* _DESCRIPTION OF THE TASK_
Could you write out every entry exactly as it stands?

* _DATASET RECORDS_
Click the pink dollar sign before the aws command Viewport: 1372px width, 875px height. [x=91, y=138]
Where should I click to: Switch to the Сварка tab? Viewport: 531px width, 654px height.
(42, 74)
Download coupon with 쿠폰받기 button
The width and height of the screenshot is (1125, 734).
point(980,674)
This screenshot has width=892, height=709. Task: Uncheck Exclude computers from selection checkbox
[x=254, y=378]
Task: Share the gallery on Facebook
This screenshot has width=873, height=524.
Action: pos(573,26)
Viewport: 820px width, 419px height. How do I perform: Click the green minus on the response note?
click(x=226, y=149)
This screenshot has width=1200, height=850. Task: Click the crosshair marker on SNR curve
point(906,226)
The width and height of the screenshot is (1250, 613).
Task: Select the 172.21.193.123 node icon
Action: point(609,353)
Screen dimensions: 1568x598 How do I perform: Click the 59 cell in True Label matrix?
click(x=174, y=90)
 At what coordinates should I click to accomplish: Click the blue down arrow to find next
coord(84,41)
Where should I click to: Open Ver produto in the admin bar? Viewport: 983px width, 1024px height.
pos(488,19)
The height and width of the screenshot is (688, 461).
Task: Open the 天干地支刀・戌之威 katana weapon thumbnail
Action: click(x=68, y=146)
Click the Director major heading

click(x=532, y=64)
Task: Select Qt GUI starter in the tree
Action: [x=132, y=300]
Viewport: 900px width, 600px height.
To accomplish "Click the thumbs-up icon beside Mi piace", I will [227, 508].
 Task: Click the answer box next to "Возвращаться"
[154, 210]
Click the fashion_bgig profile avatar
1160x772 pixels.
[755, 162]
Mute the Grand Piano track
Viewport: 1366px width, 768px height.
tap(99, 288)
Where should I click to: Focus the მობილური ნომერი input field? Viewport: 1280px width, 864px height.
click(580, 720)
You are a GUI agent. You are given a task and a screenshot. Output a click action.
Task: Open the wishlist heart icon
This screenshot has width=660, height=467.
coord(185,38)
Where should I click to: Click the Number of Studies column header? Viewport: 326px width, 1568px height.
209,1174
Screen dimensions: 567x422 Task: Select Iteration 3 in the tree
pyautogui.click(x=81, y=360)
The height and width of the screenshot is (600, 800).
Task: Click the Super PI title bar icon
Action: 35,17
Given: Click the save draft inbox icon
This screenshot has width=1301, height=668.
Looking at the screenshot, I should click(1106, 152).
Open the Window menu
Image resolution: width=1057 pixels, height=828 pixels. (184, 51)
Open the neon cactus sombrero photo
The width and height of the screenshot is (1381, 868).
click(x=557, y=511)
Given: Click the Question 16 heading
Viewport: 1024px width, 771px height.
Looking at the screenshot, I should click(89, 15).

* _OUTPUT FOR THIS EXERCISE_
Click the pink dollar sign before the aws command Viewport: 1372px width, 875px height. [x=91, y=138]
Where should I click to: Switch to the Сварка tab? Viewport: 531px width, 654px height.
(42, 74)
Download coupon with 쿠폰받기 button
The width and height of the screenshot is (1125, 734).
point(980,674)
This screenshot has width=892, height=709. Task: Uncheck Exclude computers from selection checkbox
[x=254, y=378]
Task: Share the gallery on Facebook
This screenshot has width=873, height=524.
Action: pos(573,26)
Viewport: 820px width, 419px height. How do I perform: Click the green minus on the response note?
click(x=226, y=149)
This screenshot has width=1200, height=850. Task: Click the crosshair marker on SNR curve
point(906,226)
The width and height of the screenshot is (1250, 613).
Task: Select the 172.21.193.123 node icon
Action: point(609,353)
Screen dimensions: 1568x598 How do I perform: Click the 59 cell in True Label matrix?
click(x=174, y=90)
 At what coordinates should I click to accomplish: Click the blue down arrow to find next
coord(84,41)
Where should I click to: Open Ver produto in the admin bar? Viewport: 983px width, 1024px height.
pos(488,19)
The height and width of the screenshot is (688, 461).
Task: Open the 天干地支刀・戌之威 katana weapon thumbnail
Action: click(x=68, y=146)
Click the Director major heading

click(x=532, y=64)
Task: Select Qt GUI starter in the tree
Action: [x=132, y=300]
Viewport: 900px width, 600px height.
To accomplish "Click the thumbs-up icon beside Mi piace", I will [227, 508].
 Task: Click the answer box next to "Возвращаться"
[154, 210]
Click the fashion_bgig profile avatar
1160x772 pixels.
[755, 162]
Mute the Grand Piano track
Viewport: 1366px width, 768px height.
tap(99, 288)
Where should I click to: Focus the მობილური ნომერი input field? Viewport: 1280px width, 864px height.
click(580, 720)
You are a GUI agent. You are given a task and a screenshot. Output a click action.
Task: Open the wishlist heart icon
This screenshot has width=660, height=467.
coord(185,38)
Where should I click to: Click the Number of Studies column header? Viewport: 326px width, 1568px height.
209,1174
Screen dimensions: 567x422 Task: Select Iteration 3 in the tree
pyautogui.click(x=81, y=360)
The height and width of the screenshot is (600, 800).
Task: Click the Super PI title bar icon
Action: 35,17
Given: Click the save draft inbox icon
This screenshot has width=1301, height=668.
Looking at the screenshot, I should click(1106, 152).
Open the Window menu
Image resolution: width=1057 pixels, height=828 pixels. (184, 51)
Open the neon cactus sombrero photo
The width and height of the screenshot is (1381, 868).
click(x=557, y=511)
Given: Click the Question 16 heading
Viewport: 1024px width, 771px height.
Looking at the screenshot, I should click(89, 15).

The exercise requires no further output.